Figure 4. Effect of K⁺ channel inhibitors on the TRH response.

Voltage-clamp recordings were performed at a V_H of −50 mV. Hyperpolarizing step pulses to −60 mV and of 400 ms duration were applied every 10–15 s. A, the effect of 3 mm Ba²⁺ on the TRH-induced currents. Ba²⁺ itself induced an inward current which was accompanied by a decrease in the membrane conductance. B, the effect of the GIRK channel inhibitor tertiapin on the TRH-induced current. C, the TRH response under conditions designed to inhibit the pH-sensitive conductance. Application of an acidified solution (pH 6.5) increased action potential frequency under current-clamp conditions (a) and evoked an initial transient inward current, followed by slowly activating inward current, under voltage-clamp conditions (b).
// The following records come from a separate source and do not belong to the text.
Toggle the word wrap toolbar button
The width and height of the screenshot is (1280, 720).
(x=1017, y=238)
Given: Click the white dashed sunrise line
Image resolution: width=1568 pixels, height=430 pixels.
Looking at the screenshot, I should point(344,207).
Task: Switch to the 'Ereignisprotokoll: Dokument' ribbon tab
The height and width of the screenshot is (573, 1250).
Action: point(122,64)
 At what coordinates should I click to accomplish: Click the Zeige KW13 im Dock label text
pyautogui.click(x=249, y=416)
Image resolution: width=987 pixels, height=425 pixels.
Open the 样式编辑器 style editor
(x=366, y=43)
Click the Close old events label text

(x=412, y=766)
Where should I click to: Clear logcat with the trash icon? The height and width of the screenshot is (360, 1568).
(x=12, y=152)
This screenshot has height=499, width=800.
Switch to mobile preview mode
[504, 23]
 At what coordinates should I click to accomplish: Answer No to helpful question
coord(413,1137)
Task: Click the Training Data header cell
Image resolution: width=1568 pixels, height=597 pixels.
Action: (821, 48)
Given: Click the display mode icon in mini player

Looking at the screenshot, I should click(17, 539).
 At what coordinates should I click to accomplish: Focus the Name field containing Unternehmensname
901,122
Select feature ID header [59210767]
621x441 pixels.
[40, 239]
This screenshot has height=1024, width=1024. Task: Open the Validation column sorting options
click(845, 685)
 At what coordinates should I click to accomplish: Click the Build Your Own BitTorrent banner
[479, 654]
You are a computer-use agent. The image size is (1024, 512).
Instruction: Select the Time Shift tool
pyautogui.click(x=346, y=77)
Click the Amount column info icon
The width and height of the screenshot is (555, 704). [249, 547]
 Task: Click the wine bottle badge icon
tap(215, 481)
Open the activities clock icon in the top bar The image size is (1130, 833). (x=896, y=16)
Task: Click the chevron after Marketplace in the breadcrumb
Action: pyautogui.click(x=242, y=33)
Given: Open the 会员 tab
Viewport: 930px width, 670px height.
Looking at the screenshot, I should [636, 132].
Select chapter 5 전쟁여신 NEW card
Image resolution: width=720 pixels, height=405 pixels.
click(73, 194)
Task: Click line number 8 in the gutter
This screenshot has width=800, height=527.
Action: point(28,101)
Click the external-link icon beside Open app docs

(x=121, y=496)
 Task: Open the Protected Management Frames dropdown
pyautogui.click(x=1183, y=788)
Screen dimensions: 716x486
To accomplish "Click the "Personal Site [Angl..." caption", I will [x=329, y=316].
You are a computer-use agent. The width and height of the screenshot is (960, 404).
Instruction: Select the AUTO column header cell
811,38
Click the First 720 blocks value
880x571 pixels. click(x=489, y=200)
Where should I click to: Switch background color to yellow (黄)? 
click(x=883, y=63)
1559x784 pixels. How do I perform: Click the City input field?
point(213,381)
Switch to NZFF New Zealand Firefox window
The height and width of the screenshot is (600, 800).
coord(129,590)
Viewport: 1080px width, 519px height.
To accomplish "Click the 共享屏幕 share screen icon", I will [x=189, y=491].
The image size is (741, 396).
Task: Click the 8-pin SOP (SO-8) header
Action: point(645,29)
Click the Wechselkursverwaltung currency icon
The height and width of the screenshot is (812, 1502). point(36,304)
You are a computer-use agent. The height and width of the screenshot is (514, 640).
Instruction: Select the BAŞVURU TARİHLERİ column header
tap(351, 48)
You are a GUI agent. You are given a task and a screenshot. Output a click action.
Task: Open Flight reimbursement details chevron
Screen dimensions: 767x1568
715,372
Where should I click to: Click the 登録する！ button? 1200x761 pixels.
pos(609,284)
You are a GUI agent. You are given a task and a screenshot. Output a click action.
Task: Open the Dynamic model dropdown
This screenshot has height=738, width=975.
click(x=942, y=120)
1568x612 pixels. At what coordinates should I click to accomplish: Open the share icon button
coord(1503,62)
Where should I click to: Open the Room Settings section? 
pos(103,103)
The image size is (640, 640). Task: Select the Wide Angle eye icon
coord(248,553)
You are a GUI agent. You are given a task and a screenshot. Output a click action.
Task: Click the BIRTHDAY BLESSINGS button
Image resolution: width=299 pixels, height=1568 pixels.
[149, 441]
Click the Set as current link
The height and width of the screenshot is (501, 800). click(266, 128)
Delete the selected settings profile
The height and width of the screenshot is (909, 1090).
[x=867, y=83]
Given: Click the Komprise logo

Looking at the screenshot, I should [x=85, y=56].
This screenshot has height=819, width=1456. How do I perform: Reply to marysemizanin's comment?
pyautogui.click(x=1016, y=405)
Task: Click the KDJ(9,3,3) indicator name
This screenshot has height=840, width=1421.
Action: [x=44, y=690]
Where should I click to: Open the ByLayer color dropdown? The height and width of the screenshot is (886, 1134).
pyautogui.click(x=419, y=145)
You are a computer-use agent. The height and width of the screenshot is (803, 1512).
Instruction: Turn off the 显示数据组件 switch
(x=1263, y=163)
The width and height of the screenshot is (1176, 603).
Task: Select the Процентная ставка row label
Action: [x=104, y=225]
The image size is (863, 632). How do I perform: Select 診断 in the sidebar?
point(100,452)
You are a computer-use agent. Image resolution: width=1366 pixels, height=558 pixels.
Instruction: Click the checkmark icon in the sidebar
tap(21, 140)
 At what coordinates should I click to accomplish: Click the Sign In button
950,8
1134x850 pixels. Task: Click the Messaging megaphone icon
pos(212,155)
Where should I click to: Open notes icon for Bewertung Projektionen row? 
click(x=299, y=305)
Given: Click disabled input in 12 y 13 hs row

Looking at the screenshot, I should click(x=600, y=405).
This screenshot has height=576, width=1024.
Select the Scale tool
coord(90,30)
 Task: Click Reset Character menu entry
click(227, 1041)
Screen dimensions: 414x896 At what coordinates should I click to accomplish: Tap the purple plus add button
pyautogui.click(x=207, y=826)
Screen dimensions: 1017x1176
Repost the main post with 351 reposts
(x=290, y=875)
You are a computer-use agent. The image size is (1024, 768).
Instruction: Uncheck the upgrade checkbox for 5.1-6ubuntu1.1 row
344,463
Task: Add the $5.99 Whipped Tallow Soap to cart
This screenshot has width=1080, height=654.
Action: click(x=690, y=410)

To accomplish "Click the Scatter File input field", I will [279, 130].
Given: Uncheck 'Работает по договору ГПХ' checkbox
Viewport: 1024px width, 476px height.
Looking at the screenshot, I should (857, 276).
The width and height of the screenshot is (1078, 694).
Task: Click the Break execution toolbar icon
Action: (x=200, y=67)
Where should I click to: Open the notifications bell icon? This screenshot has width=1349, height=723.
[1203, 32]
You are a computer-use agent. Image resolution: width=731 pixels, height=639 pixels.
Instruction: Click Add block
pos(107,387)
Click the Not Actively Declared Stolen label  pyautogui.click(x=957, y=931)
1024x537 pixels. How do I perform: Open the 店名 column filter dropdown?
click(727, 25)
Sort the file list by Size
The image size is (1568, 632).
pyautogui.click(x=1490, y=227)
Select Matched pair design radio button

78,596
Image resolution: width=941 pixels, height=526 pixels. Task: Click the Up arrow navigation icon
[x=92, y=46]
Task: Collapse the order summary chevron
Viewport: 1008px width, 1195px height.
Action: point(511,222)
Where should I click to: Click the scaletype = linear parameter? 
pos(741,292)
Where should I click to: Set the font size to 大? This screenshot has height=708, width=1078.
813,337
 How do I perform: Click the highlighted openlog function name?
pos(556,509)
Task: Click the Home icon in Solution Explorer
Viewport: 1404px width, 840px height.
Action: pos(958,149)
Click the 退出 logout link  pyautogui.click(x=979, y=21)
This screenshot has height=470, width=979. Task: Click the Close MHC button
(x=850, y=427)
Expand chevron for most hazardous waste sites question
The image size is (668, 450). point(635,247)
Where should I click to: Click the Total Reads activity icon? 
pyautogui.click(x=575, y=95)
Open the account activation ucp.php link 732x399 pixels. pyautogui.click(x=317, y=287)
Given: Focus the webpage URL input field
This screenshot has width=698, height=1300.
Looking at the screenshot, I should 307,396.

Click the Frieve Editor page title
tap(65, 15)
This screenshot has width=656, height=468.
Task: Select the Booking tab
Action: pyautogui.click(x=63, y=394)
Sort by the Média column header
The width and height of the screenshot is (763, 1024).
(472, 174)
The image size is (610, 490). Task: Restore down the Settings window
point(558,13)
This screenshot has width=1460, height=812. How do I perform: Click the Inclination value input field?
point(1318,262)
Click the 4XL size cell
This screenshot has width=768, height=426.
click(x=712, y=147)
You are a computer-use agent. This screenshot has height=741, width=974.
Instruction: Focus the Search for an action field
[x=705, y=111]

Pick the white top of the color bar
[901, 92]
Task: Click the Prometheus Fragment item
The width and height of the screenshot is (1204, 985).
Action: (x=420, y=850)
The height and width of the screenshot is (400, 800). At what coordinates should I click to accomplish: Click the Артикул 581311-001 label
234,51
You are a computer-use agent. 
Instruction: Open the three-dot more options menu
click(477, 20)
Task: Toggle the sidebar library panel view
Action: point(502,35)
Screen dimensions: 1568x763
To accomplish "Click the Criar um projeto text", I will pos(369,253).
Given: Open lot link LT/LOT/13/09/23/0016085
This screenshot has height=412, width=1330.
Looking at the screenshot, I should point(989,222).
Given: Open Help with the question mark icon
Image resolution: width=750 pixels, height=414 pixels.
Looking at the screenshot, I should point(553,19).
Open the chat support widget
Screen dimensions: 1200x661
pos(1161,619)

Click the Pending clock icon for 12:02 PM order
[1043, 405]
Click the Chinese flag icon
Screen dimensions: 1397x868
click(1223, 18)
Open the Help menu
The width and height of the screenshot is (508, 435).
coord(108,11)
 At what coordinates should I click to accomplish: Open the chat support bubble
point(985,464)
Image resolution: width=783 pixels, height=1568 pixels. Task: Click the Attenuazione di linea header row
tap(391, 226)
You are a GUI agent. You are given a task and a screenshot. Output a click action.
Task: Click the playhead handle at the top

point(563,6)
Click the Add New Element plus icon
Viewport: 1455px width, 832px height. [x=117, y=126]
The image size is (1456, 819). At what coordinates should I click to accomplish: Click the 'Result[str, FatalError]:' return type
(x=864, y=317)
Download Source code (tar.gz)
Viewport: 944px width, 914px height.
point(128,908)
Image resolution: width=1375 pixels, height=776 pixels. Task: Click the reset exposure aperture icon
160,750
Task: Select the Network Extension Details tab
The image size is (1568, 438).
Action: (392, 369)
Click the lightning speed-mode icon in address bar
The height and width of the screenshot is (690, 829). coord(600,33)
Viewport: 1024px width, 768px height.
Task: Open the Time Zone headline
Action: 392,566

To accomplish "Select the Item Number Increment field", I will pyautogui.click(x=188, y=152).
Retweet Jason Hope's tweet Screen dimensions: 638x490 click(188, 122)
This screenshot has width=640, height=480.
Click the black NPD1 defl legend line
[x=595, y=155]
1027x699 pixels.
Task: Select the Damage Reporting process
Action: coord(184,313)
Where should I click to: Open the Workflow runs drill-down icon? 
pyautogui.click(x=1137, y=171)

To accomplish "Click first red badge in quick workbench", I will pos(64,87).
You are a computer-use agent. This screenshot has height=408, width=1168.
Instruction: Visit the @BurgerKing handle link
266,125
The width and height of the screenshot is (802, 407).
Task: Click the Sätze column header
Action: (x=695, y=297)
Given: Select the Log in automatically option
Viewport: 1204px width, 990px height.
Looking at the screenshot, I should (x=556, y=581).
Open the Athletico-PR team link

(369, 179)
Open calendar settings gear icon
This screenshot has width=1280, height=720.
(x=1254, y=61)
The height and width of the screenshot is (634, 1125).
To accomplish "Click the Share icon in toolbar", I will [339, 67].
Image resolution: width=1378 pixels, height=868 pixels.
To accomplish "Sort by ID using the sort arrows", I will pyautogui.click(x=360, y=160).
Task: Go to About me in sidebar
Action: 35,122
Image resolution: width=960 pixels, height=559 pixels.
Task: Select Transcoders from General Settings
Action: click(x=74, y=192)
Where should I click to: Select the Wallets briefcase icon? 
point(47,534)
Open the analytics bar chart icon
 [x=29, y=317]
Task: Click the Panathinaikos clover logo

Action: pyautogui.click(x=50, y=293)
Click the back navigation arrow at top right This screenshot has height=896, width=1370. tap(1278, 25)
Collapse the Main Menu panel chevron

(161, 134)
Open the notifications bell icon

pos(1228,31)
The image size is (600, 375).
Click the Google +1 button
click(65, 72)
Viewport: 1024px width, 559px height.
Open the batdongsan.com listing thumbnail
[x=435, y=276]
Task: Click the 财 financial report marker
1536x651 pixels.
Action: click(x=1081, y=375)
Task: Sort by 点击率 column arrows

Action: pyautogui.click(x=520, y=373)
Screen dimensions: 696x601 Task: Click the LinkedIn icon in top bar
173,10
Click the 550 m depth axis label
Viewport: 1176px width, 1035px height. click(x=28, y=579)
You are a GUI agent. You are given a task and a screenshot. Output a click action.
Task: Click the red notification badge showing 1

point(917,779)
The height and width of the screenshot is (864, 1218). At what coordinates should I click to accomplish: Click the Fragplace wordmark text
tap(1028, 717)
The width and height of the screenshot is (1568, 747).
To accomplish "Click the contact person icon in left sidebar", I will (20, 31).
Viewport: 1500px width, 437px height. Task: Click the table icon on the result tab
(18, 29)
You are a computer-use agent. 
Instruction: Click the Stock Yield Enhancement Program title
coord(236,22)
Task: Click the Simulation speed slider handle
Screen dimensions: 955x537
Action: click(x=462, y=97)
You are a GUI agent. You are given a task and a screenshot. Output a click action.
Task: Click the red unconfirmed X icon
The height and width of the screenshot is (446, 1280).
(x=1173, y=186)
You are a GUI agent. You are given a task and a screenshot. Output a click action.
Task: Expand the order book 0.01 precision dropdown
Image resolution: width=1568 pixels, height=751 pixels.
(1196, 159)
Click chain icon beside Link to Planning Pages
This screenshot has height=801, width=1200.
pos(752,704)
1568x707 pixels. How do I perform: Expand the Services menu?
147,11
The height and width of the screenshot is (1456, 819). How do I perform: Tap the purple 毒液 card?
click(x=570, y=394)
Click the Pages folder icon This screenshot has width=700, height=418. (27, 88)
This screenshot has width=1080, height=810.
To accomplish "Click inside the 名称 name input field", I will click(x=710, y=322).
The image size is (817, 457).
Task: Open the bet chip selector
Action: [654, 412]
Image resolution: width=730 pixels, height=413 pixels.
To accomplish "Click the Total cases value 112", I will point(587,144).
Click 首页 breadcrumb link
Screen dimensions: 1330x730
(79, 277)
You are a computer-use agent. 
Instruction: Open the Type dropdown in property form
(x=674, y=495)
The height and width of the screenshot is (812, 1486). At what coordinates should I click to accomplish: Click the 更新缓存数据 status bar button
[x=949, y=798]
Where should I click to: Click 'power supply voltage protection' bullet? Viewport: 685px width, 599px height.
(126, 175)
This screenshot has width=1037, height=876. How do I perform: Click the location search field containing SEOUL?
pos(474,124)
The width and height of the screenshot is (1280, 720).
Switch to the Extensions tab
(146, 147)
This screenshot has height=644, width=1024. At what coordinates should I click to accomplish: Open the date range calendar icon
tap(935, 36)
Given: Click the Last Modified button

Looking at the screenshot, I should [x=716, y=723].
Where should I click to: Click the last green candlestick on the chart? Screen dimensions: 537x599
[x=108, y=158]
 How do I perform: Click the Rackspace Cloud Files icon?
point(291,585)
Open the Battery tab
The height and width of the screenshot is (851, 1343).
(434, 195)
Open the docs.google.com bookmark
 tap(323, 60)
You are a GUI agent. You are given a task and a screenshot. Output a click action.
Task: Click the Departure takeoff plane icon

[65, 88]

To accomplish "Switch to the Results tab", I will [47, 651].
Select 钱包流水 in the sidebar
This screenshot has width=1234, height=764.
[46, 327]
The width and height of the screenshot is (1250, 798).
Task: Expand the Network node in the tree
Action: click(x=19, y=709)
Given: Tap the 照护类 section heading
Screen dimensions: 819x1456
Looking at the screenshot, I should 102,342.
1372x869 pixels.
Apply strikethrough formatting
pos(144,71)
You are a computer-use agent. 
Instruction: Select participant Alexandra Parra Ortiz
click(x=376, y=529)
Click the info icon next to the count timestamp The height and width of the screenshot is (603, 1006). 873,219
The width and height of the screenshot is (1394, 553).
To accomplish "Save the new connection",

The TRH-responses on membrane potential (a) and membrane current (b) were recorded from different cells. After wash-out of pH 6.5 solution, TRH still induced an inward current in the same cell. Note that the TRH-induced current was fully blocked at an external pH 6.5. D, summary of the mean currents elicited by 300 nm TRH at a V_H of −50 mV in the presence of different solutions and drugs. *P < 0.05, ***P < 0.001 compared with control. Each bar corresponds to 5–7 neurons.